Nobody asked but …
Have you come to the conclusion that we, the people, are innumerate? If not, how do you account for the fantasy of voting or the illusion of government education? One of the major goals of government schooling is the cultivation and advancement of innumeracy. Another major goal, of course, is illiteracy. Look for distorting of the knowable (history), masking of the process (cloaking of the present, reason), and obsessing over predicting the unpredictable (prognostication).
There are two types of students — those who are convinced that math is not in their skill set, and those who are identified as math gurus but bundled up and exiled to sterile lands of abstraction. The ones who buy the myth of incompetence are then glorified in reverse as being regular folks. The few who are tricked into believing their own competence are shamed into obscurity by anti-intellectualism.
State monopolized schooling, strengthened by so-called standards, is controlling not only actual government schools but private, parochial, unschooling, and home-schooling. The status quo thrives on the myth that the “king is good” to cover the reality that “it is good to be a king.”
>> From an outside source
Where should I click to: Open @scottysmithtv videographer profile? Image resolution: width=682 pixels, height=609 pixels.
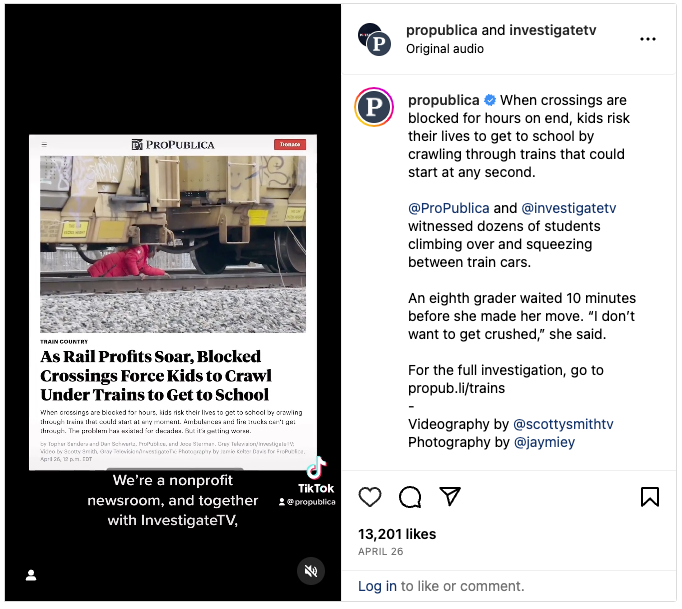point(563,424)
I have before ranted about the confusion between product and process. In the case of math schooling, the process has become so convoluted that the product is corrupted. We are producing math innumerates and math nerds because those two products perpetuate the wayward process — and neither can excel at day-to-day, genuine numerical cleverness. The poor math perceiver thinks that quantities are either mysterious or complex. You see this in numerous walks of knowledge. Accountants, for instance, mask the commonsense of their trade with linguistic yadda, so everyone else will see them as experts of their trade. Consequently, commoners do not understand the technical difference between a deficit and a debt.